== Input records

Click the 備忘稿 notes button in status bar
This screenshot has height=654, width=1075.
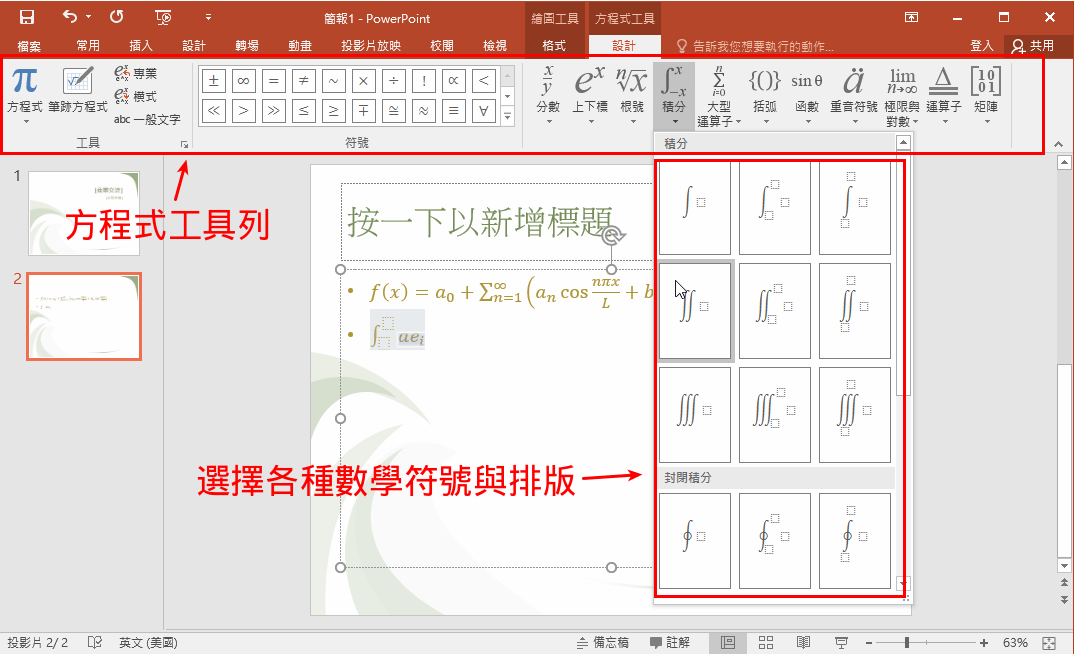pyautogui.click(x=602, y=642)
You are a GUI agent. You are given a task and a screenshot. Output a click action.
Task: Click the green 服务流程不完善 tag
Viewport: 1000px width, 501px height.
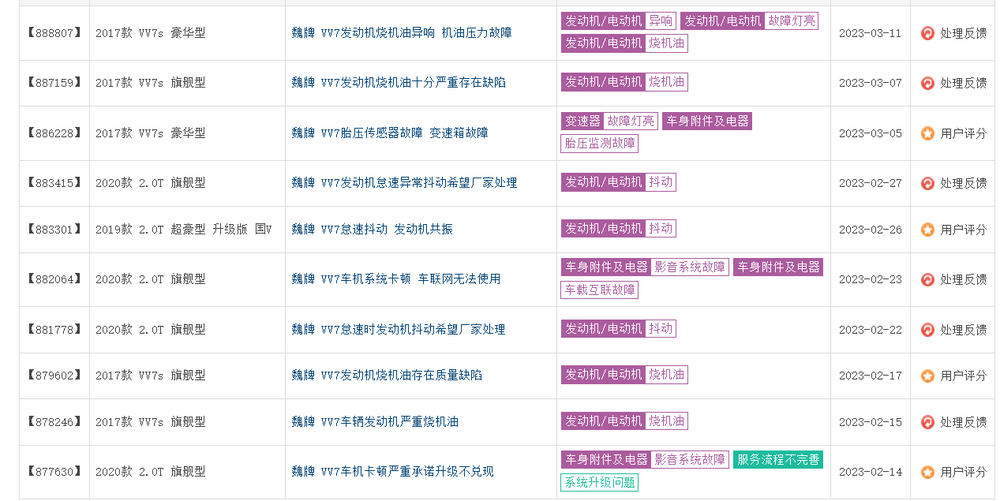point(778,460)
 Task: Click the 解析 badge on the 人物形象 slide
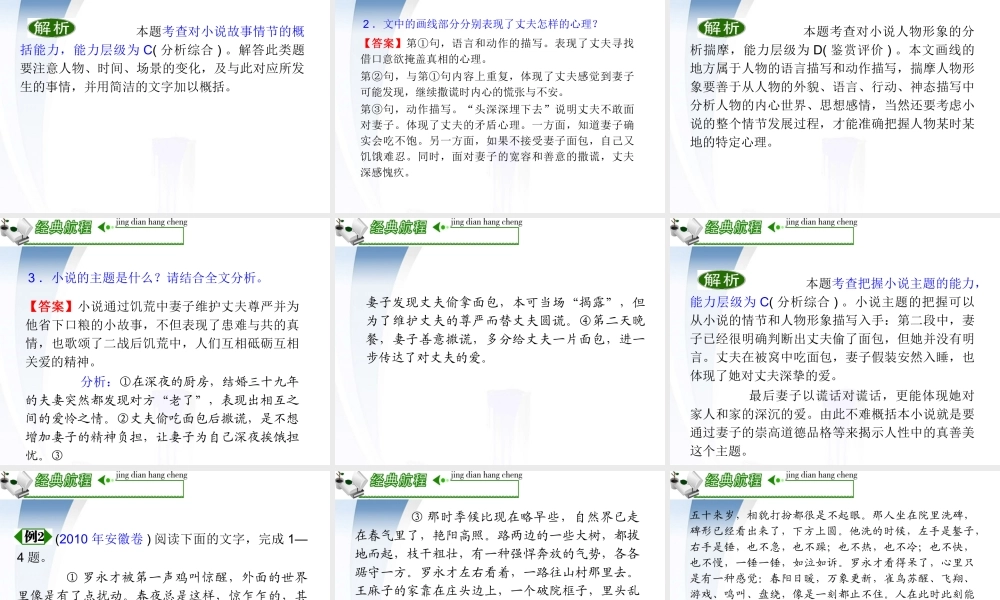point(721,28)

====

With the pictures left out, write out exactly the lines from the line containing "Viewport: 1000px width, 501px height." through the last line of the entries above, both ends included, and no others.

Viewport: 1000px width, 501px height.
point(778,460)
 Task: Click the 解析 badge on the 人物形象 slide
point(721,28)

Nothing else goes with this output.